* [Available records]:

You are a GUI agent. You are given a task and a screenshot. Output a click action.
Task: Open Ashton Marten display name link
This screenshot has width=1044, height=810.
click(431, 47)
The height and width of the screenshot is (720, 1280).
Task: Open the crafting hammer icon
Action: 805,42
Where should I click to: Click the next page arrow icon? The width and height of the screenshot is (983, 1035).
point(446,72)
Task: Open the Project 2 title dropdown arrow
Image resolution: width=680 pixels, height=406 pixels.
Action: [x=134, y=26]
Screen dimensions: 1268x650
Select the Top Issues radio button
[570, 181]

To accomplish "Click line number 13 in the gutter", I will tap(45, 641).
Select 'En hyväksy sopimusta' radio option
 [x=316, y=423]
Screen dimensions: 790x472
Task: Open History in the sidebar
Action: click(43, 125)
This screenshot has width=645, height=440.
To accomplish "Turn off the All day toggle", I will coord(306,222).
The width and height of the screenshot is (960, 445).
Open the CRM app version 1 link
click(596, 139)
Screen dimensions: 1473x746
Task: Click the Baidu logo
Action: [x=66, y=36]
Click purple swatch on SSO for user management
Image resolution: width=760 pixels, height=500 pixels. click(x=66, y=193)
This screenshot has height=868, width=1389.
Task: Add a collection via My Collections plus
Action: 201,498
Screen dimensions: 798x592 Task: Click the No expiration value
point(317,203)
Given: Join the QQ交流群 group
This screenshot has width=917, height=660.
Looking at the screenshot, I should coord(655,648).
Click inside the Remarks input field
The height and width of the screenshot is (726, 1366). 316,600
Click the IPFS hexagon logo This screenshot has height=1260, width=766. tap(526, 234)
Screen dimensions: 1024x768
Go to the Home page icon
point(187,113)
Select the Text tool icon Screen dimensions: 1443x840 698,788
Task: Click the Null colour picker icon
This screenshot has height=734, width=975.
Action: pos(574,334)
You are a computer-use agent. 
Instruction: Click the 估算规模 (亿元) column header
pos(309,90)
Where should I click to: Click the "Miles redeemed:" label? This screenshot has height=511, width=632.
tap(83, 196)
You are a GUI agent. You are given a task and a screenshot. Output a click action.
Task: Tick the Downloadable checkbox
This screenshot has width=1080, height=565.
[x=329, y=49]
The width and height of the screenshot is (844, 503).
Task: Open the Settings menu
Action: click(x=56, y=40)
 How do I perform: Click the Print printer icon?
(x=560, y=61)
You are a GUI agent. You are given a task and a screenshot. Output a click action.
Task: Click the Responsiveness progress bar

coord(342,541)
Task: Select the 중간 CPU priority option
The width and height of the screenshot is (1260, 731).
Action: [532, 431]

* [Work order]: Filter the entries down to the lines with the word "will" in them, and copy those lines.

* [Worked solution]:
To accomplish "Click line number 13 in the gutter", I will tap(45, 641).
To accomplish "Turn off the All day toggle", I will coord(306,222).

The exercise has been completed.